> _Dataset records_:
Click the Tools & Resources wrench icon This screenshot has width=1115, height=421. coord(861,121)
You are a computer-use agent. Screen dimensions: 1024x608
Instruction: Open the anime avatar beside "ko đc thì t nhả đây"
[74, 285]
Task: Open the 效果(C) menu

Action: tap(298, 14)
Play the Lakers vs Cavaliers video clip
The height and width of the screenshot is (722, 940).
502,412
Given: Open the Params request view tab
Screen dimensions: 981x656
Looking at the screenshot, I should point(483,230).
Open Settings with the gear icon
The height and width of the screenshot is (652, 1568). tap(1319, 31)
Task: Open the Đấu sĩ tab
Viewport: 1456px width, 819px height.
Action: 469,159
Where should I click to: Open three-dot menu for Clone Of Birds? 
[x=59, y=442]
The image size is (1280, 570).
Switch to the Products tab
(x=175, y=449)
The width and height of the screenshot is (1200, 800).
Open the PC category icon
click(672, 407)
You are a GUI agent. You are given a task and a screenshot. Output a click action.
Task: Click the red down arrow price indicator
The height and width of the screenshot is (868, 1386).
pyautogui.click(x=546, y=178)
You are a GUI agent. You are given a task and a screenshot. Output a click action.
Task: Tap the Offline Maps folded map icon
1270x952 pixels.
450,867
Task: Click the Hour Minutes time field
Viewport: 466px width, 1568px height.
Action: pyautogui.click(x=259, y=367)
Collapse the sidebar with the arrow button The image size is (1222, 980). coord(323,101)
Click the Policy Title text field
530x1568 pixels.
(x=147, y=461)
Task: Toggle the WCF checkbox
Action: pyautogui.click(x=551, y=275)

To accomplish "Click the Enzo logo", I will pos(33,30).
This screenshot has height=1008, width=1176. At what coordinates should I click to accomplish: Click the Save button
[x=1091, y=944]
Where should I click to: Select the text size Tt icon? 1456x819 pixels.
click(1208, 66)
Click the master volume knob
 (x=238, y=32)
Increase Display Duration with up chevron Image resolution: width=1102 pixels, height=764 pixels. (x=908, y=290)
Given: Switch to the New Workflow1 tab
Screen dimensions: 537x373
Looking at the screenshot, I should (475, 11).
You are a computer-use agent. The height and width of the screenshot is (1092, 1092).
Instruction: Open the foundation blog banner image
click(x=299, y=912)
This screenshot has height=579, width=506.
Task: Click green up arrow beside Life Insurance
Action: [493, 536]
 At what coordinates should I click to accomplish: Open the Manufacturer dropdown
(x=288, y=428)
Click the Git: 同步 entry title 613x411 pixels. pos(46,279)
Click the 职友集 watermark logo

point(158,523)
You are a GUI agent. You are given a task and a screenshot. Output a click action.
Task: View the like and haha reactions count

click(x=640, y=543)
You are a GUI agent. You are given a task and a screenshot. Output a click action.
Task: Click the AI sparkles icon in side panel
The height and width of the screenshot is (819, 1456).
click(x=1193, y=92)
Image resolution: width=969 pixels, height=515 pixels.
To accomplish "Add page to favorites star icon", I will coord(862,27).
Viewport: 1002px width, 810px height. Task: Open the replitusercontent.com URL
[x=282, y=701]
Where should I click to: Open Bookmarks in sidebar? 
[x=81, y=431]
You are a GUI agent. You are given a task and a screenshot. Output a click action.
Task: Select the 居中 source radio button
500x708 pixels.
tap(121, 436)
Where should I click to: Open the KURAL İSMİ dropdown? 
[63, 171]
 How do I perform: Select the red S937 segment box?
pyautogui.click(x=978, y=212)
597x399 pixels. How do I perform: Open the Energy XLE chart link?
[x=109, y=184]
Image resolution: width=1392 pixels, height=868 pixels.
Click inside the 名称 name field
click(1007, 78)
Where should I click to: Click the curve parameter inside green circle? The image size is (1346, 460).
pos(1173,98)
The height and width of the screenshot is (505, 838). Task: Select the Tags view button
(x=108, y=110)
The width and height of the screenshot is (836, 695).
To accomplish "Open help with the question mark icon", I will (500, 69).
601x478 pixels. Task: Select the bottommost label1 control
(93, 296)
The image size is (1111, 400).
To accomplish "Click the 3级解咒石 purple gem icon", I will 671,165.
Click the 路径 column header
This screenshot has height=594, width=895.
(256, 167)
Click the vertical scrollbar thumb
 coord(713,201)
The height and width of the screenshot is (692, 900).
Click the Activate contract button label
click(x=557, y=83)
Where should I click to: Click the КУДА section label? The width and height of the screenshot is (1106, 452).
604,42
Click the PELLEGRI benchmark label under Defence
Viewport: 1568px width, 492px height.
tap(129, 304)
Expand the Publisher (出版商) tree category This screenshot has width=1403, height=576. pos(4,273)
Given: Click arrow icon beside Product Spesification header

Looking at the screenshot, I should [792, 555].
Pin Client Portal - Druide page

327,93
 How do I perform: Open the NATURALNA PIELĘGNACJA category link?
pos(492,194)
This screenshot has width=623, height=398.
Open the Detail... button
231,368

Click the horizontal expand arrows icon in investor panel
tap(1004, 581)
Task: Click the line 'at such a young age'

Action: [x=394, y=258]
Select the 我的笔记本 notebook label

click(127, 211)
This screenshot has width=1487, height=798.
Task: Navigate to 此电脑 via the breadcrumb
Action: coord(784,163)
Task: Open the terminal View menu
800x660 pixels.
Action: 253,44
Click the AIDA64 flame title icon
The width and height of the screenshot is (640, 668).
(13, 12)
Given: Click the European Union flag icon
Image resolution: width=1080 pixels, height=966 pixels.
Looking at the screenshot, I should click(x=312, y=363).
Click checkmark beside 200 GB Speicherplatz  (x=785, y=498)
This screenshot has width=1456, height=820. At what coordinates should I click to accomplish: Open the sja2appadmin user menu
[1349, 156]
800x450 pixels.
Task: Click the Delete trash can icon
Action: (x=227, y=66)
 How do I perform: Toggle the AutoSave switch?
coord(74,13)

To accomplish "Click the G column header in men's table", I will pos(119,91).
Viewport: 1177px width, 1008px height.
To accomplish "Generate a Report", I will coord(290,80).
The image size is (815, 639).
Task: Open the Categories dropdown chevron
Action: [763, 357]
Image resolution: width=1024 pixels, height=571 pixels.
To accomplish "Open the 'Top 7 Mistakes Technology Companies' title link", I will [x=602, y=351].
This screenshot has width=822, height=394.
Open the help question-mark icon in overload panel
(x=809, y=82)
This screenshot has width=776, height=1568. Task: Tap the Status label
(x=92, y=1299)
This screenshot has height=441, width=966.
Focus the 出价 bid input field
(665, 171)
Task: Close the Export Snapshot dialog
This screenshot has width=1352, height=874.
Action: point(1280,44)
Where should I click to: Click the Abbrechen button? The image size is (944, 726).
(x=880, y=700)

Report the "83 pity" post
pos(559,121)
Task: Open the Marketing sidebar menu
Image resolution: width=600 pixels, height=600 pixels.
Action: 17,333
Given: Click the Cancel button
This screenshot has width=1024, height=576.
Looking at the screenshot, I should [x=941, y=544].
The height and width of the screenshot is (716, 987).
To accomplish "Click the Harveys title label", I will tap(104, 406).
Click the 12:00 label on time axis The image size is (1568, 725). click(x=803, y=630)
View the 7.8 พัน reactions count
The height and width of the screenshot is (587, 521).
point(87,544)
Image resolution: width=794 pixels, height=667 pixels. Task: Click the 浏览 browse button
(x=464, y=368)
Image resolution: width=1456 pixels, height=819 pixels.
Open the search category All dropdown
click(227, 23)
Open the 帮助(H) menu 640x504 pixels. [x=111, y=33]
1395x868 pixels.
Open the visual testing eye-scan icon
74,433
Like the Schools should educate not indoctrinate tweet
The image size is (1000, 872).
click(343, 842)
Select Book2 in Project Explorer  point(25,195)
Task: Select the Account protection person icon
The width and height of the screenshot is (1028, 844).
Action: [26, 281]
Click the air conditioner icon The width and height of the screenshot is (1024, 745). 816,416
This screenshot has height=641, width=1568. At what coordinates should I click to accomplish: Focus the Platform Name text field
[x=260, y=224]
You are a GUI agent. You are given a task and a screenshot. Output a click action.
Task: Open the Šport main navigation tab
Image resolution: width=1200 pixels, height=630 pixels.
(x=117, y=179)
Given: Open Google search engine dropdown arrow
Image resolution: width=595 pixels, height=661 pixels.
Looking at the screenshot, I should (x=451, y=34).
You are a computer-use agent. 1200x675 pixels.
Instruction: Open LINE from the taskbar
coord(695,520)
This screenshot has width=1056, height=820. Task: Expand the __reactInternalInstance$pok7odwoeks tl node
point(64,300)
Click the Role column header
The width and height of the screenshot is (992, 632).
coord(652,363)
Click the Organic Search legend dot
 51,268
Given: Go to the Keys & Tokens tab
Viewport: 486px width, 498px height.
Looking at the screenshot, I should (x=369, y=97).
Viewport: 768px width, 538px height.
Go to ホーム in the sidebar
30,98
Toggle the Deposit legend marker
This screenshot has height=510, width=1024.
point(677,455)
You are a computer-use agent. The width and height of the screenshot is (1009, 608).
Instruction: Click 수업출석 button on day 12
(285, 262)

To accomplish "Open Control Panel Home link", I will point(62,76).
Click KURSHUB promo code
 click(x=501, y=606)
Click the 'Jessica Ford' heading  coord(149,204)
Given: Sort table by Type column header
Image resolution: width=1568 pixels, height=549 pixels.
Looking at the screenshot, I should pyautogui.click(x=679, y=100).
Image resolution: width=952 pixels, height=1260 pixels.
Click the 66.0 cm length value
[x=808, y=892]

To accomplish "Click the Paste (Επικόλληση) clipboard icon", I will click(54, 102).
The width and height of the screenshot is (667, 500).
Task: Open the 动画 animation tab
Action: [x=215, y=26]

> _EXERCISE AIM_:
Write out, exactly as given, the line containing "Instruction: Open LINE from the taskbar" and every line after it to the end of the records. Include nothing else.

> _WRITTEN RESPONSE_:
Instruction: Open LINE from the taskbar
coord(695,520)
This screenshot has width=1056, height=820. Task: Expand the __reactInternalInstance$pok7odwoeks tl node
point(64,300)
Click the Role column header
The width and height of the screenshot is (992, 632).
coord(652,363)
Click the Organic Search legend dot
 51,268
Given: Go to the Keys & Tokens tab
Viewport: 486px width, 498px height.
Looking at the screenshot, I should (x=369, y=97).
Viewport: 768px width, 538px height.
Go to ホーム in the sidebar
30,98
Toggle the Deposit legend marker
This screenshot has height=510, width=1024.
point(677,455)
You are a computer-use agent. The width and height of the screenshot is (1009, 608).
Instruction: Click 수업출석 button on day 12
(285, 262)

To accomplish "Open Control Panel Home link", I will point(62,76).
Click KURSHUB promo code
 click(x=501, y=606)
Click the 'Jessica Ford' heading  coord(149,204)
Given: Sort table by Type column header
Image resolution: width=1568 pixels, height=549 pixels.
Looking at the screenshot, I should pyautogui.click(x=679, y=100).
Image resolution: width=952 pixels, height=1260 pixels.
Click the 66.0 cm length value
[x=808, y=892]

To accomplish "Click the Paste (Επικόλληση) clipboard icon", I will click(54, 102).
The width and height of the screenshot is (667, 500).
Task: Open the 动画 animation tab
Action: [x=215, y=26]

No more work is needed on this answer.